Daniels had vowed on Twitter never to pay the legal fees, which she admitted under cross-examination totaled more than $660,000.

“You said, ‘I’m going to jail before I pay a dime?'” Trump lawyer Susan Necheles asked. “Right,” Daniels replied.

She also admitted to Necheles that she hates Trump and has called him mean names online, including calling him an “orange turd,” but said that Trump, who had repeatedly called her “horseface,” initially made fun of her .

Before Daniels took the stand for the first time, Merchan said Daniels could testify that they had sexual relations, but left out details. On the witness stand, Daniels often explained her allegations without being asked and was repeatedly asked by the judge to only answer the questions asked of her.

Trump, who Merchan fined for violating a gag order by repeatedly attacking Daniels and Cohen, used his social media platform in court to complain that he had “only recently been told who who is the witness today.”

“This is unprecedented, no time for lawyers to prepare. “No judge has ever conducted a trial in such a biased and biased manner,” he wrote in a post that was deleted a short time later.
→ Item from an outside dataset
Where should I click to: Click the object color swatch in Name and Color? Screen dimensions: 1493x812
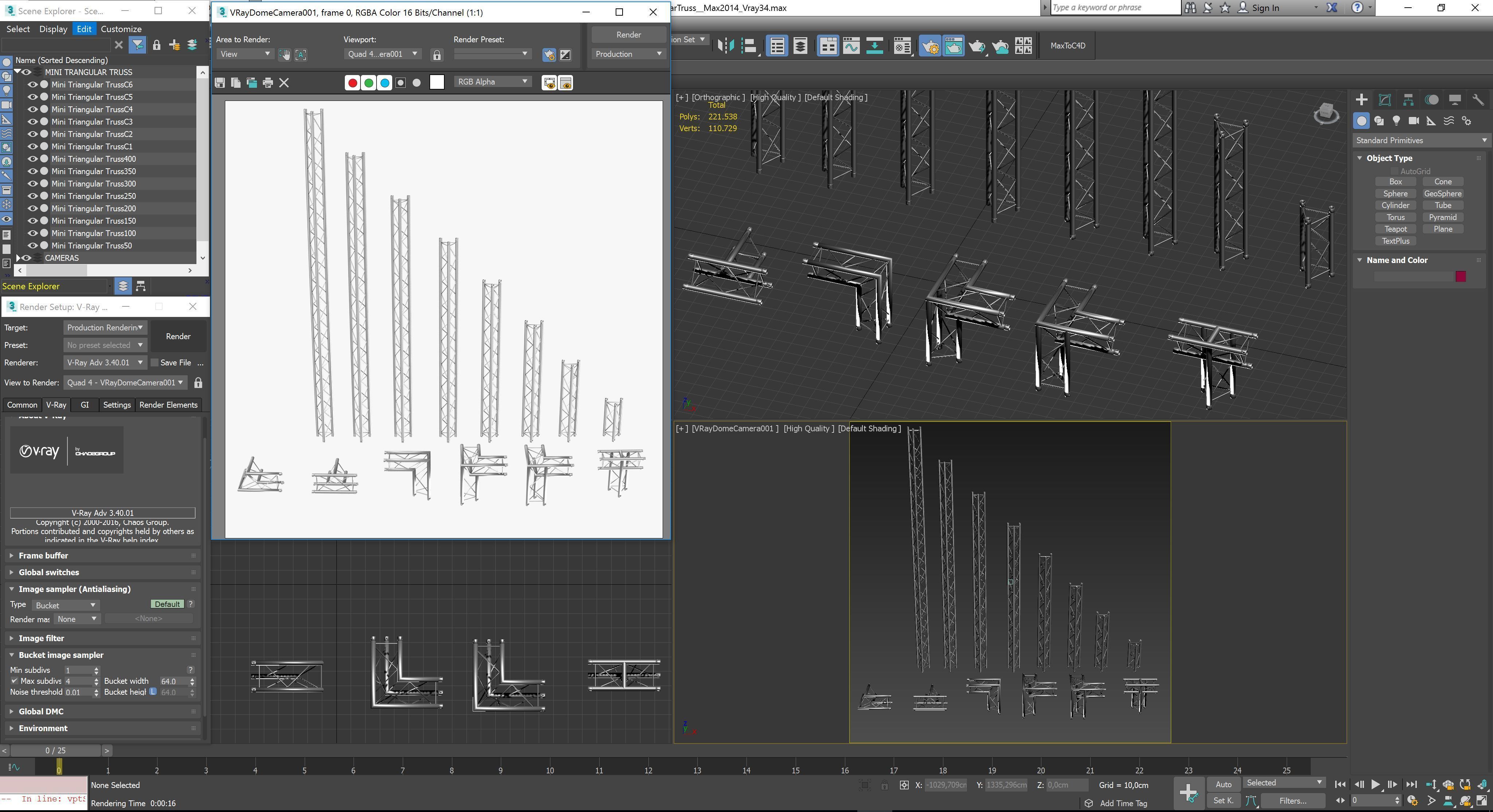[1461, 276]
Truth Social’s post was published shortly before the Associated Press first reported that Daniels was expected to testify on Tuesday. It’s unclear when Trump and his lawyers were told she would testify – prosecutors typically only told them the day before who would testify, citing Trump’s record of testimony.

That Daniels would testify, however, is no surprise. Trump’s legal team had unsuccessfully argued that she should be barred from testifying, a request the judge made before the trial began. Cohen is also expected to testify at some point.

Before Daniels, prosecutors called a longtime publishing executive to authenticate and read excerpts from some of Trump’s books.

Sally Franklin, an executive at Penguin Random House named Sally Franklin, read one from “Trump: Think Like a Billionaire” about how closely Trump keeps track of his money – something prosecutors are likely to use to to show that he knew exactly what he was paying Cohen back for.

“I always sign my checks so I know where my money is going,” he said in the excerpt.